The G protein-coupled P2Y(11) receptor is involved in immune system modulation. In-depth physiological evaluation is hampered, however, by a lack of selective and potent ligands. By screening a library of sulfonic and phosphonic acid derivatives at P2Y(11) receptors recombinantly expressed in human 1321N1 astrocytoma cells (calcium and cAMP assays), the selective non-nucleotide P2Y(11) agonist NF546 [4,4'-(carbonylbis(imino-3,1-phenylene-carbonylimino-3,1( 4-methyl-phenylene) carbonylimino))-bis(1,3-xylene-alpha,alpha'-diphosphonic acid) tetrasodium salt] was identified.
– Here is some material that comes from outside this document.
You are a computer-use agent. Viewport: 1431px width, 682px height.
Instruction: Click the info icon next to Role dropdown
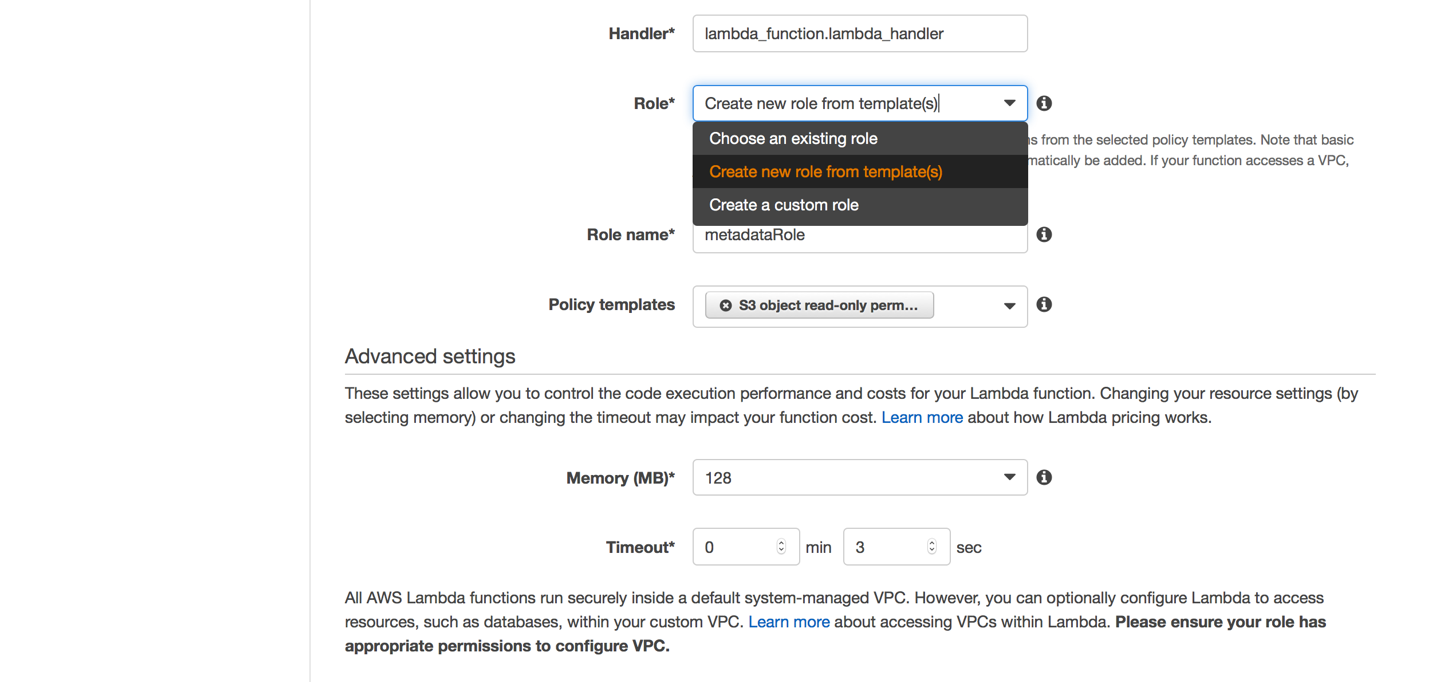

NF546 had a pEC(50) of 6.27 and is relatively selective for P2Y(11) over P2Y(1), P2Y(2), P2Y(4), P2Y(6), P2Y(12), P2X(1), P2X(2), and P2X(2)-X-3. Adenosine-5'-O-(3-thio)triphosphate (ATP gamma S), a nonhydrolyzable analog of the physiological P2Y(11) agonist ATP, and NF546 use a common binding site as suggested by molecular modeling studies and their competitive behavior toward the nanomolar potency antagonist NF340 [4,4'-(carbonyl-bis(imino-3,1-(4-methyl-phenylene)carbonylimino))bis(naphthalene-2,6-disulfonicacid)tetrasodium salt] in Schild analysis. The pA(2) of NF340 was 8.02 against ATP gamma S and 8.04 against NF546 (calcium assays). NF546 was further tested for P2Y(11)-mediated effects in monocyte-derived dendritic cells. Similarly to ATP gamma S, NF546 led to thrombospondin-1 secretion and inhibition of lipopolysaccharide-stimulated interleukin-12 release, whereas NF340 inhibited these effects. Further, for the first time, it was shown that ATP gamma S or NF546 stimulation promotes interleukin 8 (IL- 8) release from dendritic cells, which could be inhibited by NF340. In conclusion, we have described the first selective, non-nucleotide agonist NF546 for P2Y(11) receptors in both recombinant and physiological expression systems and could show a P2Y(11) stimulated IL- 8 release, further supporting the immunomodulatory role of P2Y(11) receptors.